The truth is, I didn't know. And nothing has changed. I still don't know.
So is now a good to time to buy shares? Well, US GDP figures have just surprised on the upside, but German manufacturing is shrinking. Emerging markets face a hard landing, but China and Brazil are lining up lavish stimulus packages. Some analysts claim stocks have further scope for growth, others predict a perfect storm in 2013.
So should you buy? Maybe.
From time to time, there will be a really great moment to buy shares. It may only happen a few times in your investment life. And when it does, you will almost certainly miss it.
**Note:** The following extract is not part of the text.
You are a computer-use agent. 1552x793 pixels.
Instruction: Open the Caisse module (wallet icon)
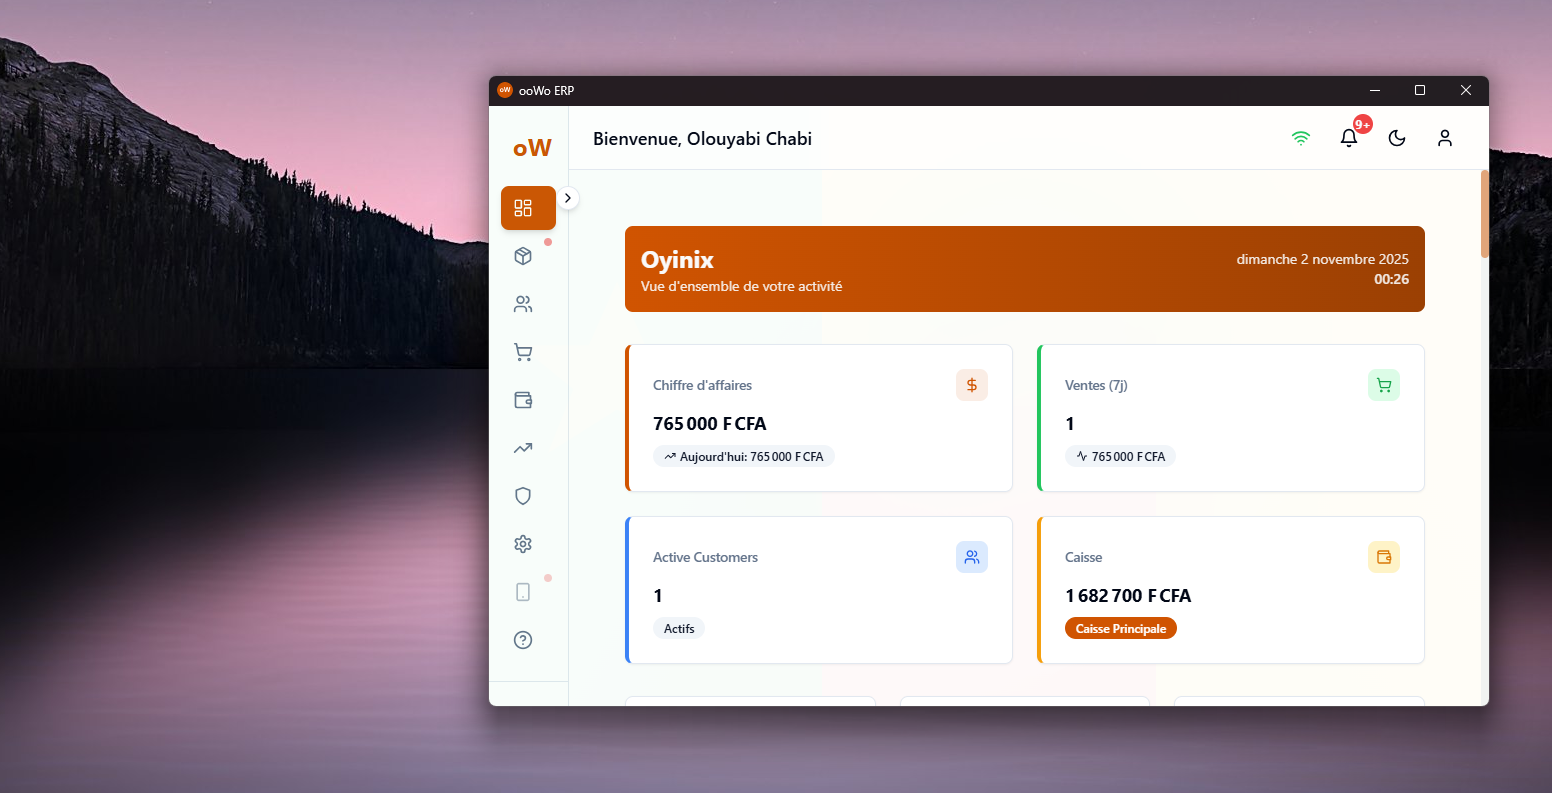point(522,400)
The perfect moment that springs to mind is March 2009, in the dark days of the credit crunch, when the FTSE 100 (UKX) brushed 3,500.
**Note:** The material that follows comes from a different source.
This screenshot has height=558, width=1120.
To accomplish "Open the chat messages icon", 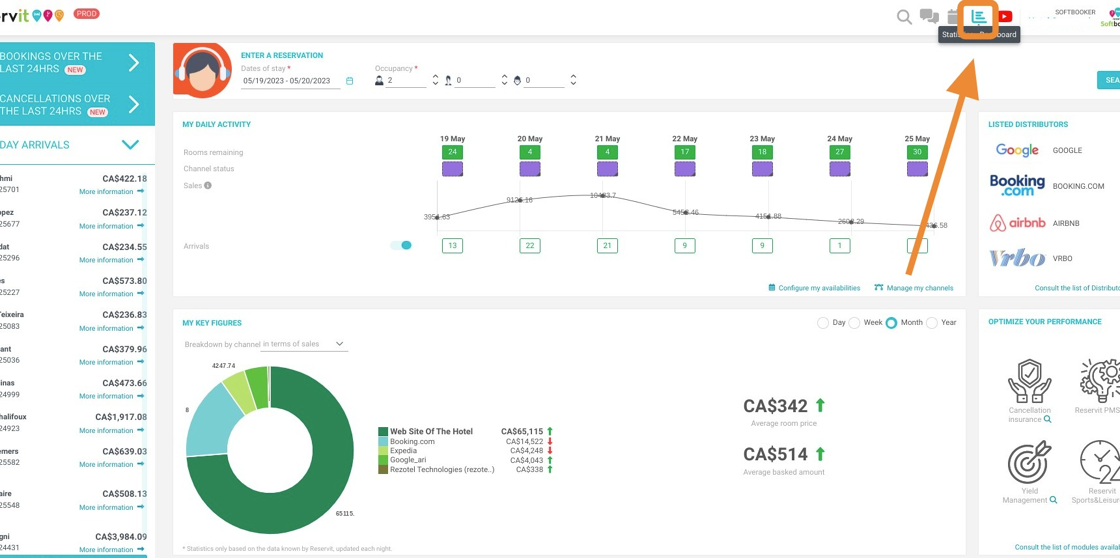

Some lucky people did buy shares, and fortunes were made. You probably bought a few bits and pieces yourself. I did -- I just wish I'd been brave enough to buy more.
Shocked and awed
It is easy to forget how shell-shocked everybody was at the time. Buying shares seemed a crazy thing to do, far better to spend your money on tinned food, bottled water and ammo.
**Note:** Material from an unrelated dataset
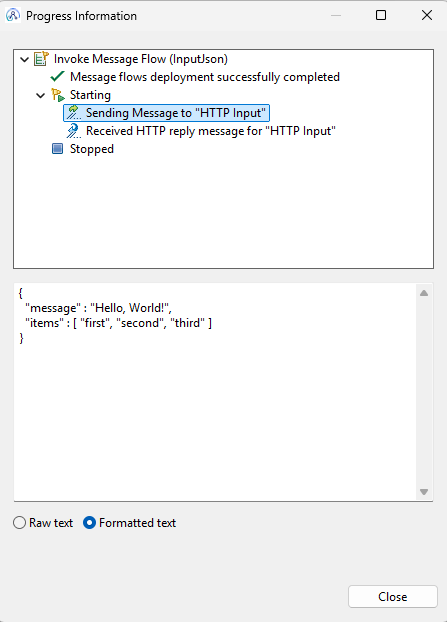Collapse the Starting tree node
This screenshot has height=622, width=447.
(40, 95)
When markets are down and shares are cheap, most investors are too paralysed with fear to take advantage. The perfect moment passes.
Similarly, when markets are flying, they are giddy with greed, and get their timing wrong again. It takes a strong-minded investor to buck either trend.
Delaying financial decisions in the hope that events will move your way is dangerous. Many recently retired investors have done this, by postponing their annuity purchase in the hope that today's dismal rates will improve. Instead, they have simply got worse and worse.
There is another danger to delaying, highlighted by pension specialists MGM Advantage. It takes the case of a 65-year old man with a £100,000 pension. If he bought his annuity today, he would get £5,901 a year. If he delayed two years, until age 67, he would get £6,165, assuming all other factors unchanged.
That's an extra £264 a year. The problem is, he would have sacrificed two years' income, worth £11,802 in total. It will take him 44 years to recoup that lost money. At this age, his life expectancy is just 21 years.
Waiting for that perfect moment, or at least a marginally better moment, while understandable, has horribly backfired. Procrastination is the thief of wealth.
Good, bad, whatever
You can apply that argument to buying shares. Should you buy now? Maybe. There are arguments both ways, and I've listed a fraction of them above.
If you keep waiting for the perfect moment, you will never buy any shares. Even if that moment arrives, as it did in March 2009, it will look like the worst possible time to buy shares, and you'll fluff it.
You have to accept that sometimes you will buy shares on a good day, and sometimes you will buy on a bad day. The real danger is failing to buy at all.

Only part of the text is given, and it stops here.